I have a string
variable called country
with a value which can be for example Afghanistan2008
, but it can also be Brasil2012
. I would like to create two new variables, one being the country part and one the year part .
Because there are always numbers at the end of the string
, I do know the position the string
should be split at from the right side but not from the left side.
Could I use something like:
gen(substr("country",-4,.))
If not, could anyone tell me how to split an entire column of such variables into a country
and a year
variable?
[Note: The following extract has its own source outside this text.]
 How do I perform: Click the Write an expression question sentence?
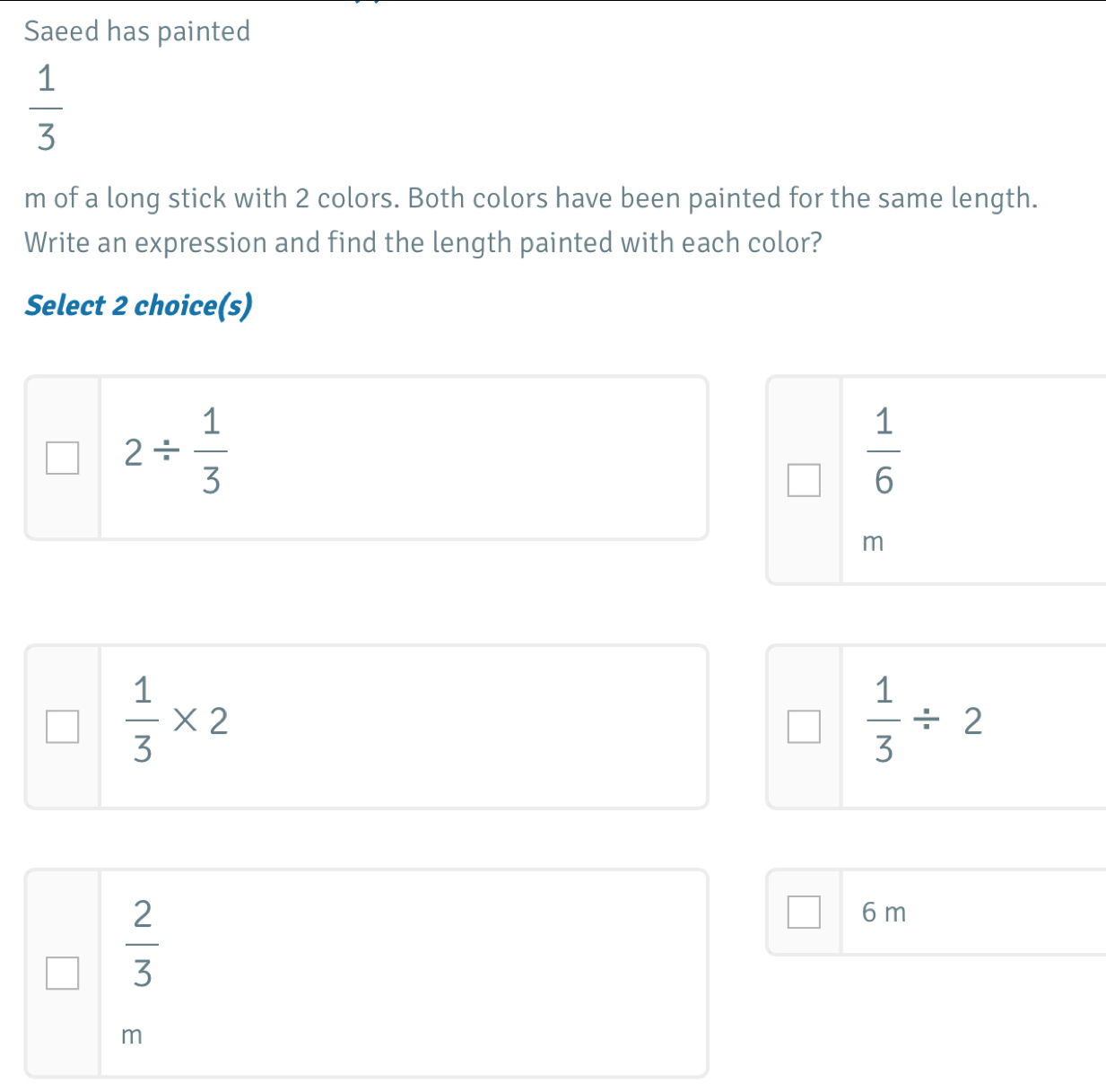point(423,243)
I would also like to keep the original variable.
You can use a regular expression:
clear
set obs 2
generate string = ""
replace string = "Afghanistan2008" in 1
replace string = "Brasil2012" in 2
generate country = regexs(0) if regex(string, "[a-zA-Z]+")
generate year = regexs(1) + regexs(2) if regex(string, "(19|20)([0-9][0-9])")
list
+--------------------------------------+
| string country year |
|--------------------------------------|
1. | Afghanistan2008 Afghanistan 2008 |
2. | Brasil2012 Brasil 2012 |
+--------------------------------------+
Type help regex
in Stata's command prompt for more information.
Alternatively you could do the following:
generate len = length(string) - 3
generate country2 = substr(string, 1, len - 1)
generate year2 = substr(string, len, .)
list country2 year2
+---------------------+
| country2 year2 |
|---------------------|
1. | Afghanistan 2008 |
2. | Brasil 2012 |
+---------------------+